Appeals court rules against employer in suit over FMLA leave
One of the best ways for a New Jersey business to avoid coming out on the wrong end of a court ruling involving employment law and wrongful termination is to be able to prove that its policies and procedures were applied accurately, fairly and uniformly. A business is now finding that out the hard way after a federal appeals court ruled that the company failed to communicate how it was calculating an employee's benefits under the Family and Medical Leave Act (FMLA), and thus unjustly fired him.
The heart of the matter pertains to how FMLA benefits may be calculated under the appeals court's ruling. One method is based on the fact that employees are eligible for 12 weeks of FMLA leave each calendar year. The other is to calculate an employee's leave backward from the date the employee uses the leave.
In the recently decided case, the company terminated the employee over unexcused absences, based on the company's calculation of when the employee should have returned to work after taking FMLA leave. The employee claimed, however, that he actually had several weeks of leave remaining, based on the more expansive calculation of FMLA benefits.
The court ruled that the company had not clearly informed its employees which method it intended to apply for the purposes of calculating employee leave. As a result, the court ruled that the employee was entitled to damages, which under the FMLA are doubled. That amounts to a total of more than $300,000, factoring in back pay and attorney fees, because of the company's negligence.

━━━━

◆ Work request ◆
Please explain, in one to three sentences, why the appeals court in the FMLA leave article ruled that the employee was entitled to damages.

━━━━

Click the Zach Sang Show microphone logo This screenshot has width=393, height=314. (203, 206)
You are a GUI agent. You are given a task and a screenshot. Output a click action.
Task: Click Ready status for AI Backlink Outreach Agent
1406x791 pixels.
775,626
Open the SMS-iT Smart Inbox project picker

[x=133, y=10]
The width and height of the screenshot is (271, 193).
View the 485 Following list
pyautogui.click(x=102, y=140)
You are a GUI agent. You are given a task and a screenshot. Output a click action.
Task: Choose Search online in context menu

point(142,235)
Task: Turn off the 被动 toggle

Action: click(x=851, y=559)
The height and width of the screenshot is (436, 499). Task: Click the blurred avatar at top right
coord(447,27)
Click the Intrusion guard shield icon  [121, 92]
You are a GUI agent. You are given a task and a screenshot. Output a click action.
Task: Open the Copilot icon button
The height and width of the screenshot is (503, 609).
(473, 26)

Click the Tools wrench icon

━━━━

◆ Task result ◆
The court found that the company had not clearly told its employees which method it would use to calculate FMLA leave. The company had fired the employee for unexcused absences based on its own calculation, while he said he still had several weeks of leave left under the more expansive method. The article says that failure to communicate meant he was unjustly fired, so he was awarded damages, which the FMLA doubles.